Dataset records
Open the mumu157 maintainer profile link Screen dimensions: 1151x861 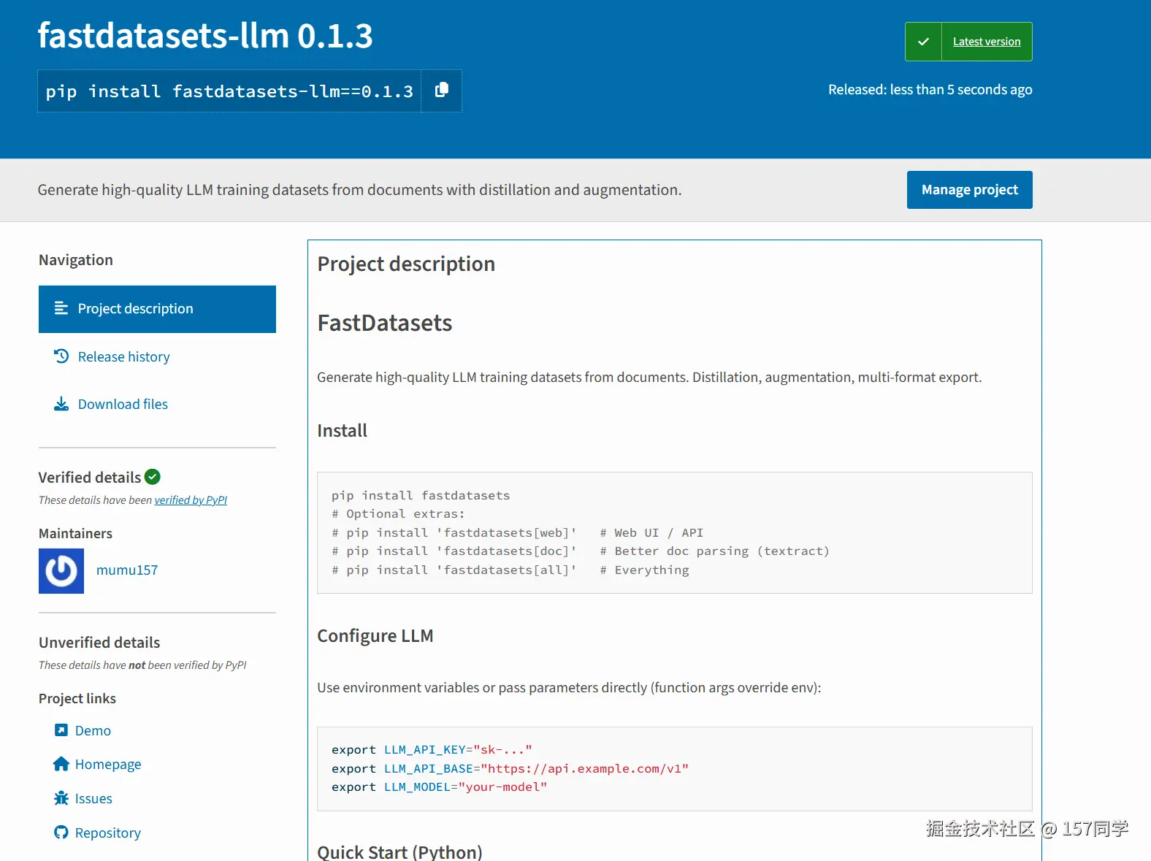127,570
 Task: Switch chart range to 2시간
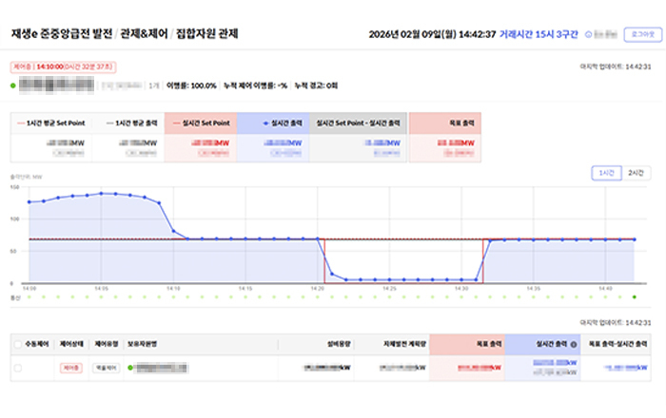pos(636,173)
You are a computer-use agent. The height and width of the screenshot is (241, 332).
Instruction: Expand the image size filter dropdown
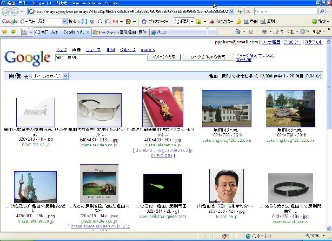(65, 76)
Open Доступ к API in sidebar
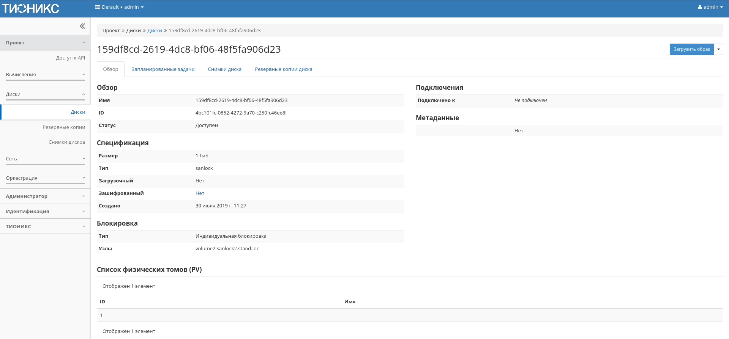This screenshot has height=339, width=729. point(70,58)
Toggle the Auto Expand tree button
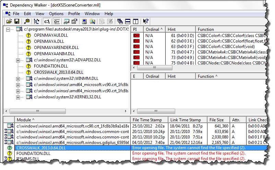This screenshot has width=275, height=170. 36,21
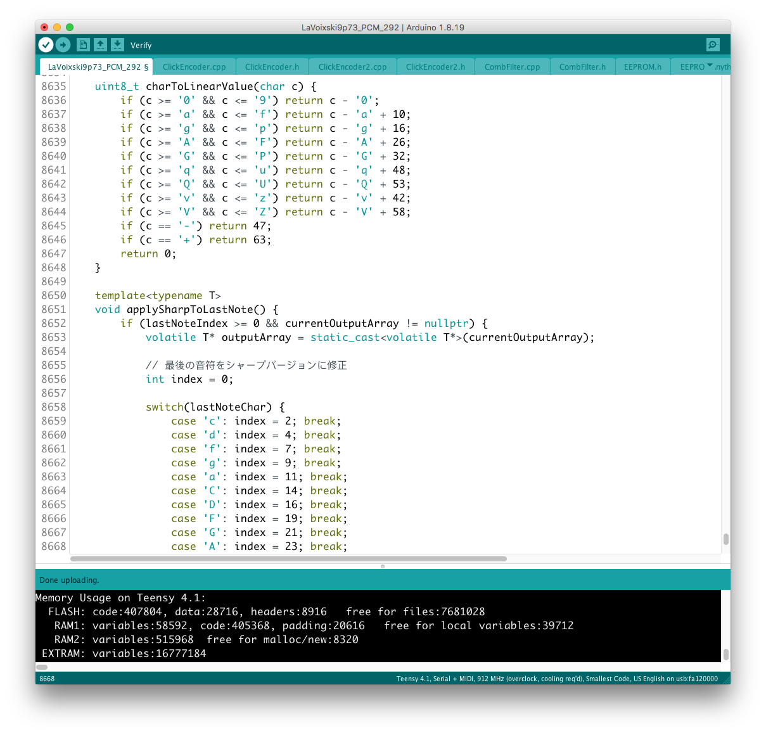Switch to the EEPROM.h tab
This screenshot has height=735, width=766.
[642, 67]
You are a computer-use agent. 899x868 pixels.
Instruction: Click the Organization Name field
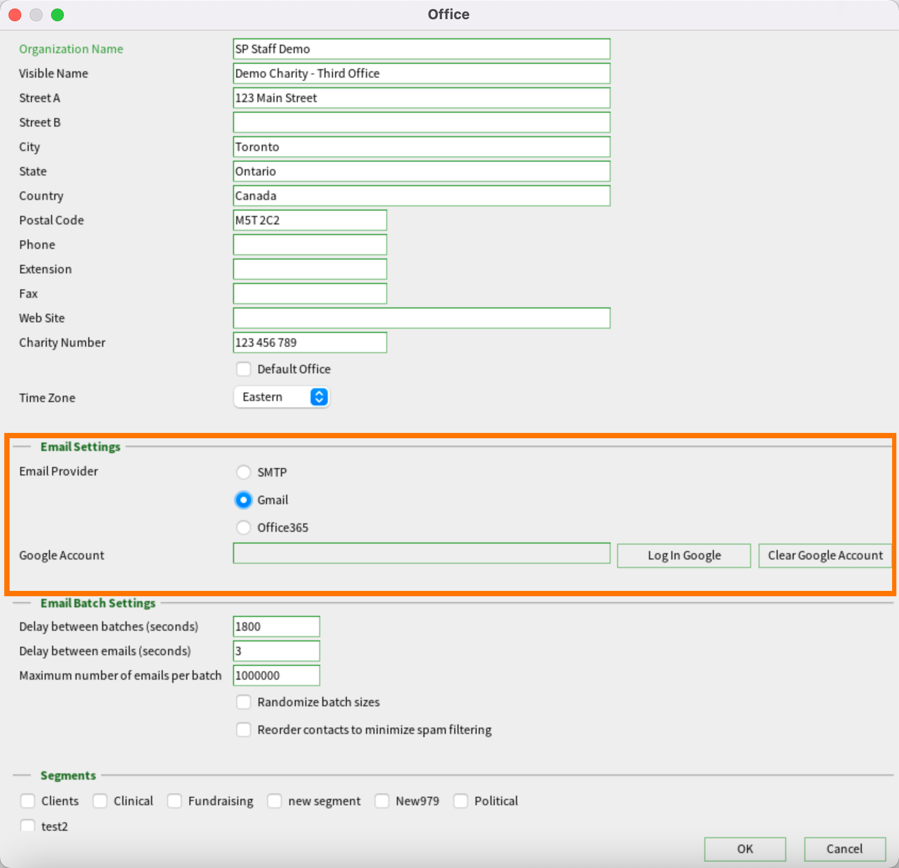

* **SHORT TASK**: Arrange the lines from the one containing "Task: Switch chart range to 2시간" through the end of the records as a numbered list, skipping any blank lines. Leave the pictures out of your answer.

* **TASK SOLUTION**:
1.  Task: Switch chart range to 2시간
2. pos(636,173)
3. You are a computer-use agent. The height and width of the screenshot is (241, 332).
4. Instruction: Expand the image size filter dropdown
5. (65, 76)
6. Open Доступ к API in sidebar
7. This screenshot has height=339, width=729. point(70,58)
8. Toggle the Auto Expand tree button
9. This screenshot has width=275, height=170. 36,21
10. Switch to the EEPROM.h tab
11. This screenshot has height=735, width=766.
12. [642, 67]
13. You are a computer-use agent. 899x868 pixels.
14. Instruction: Click the Organization Name field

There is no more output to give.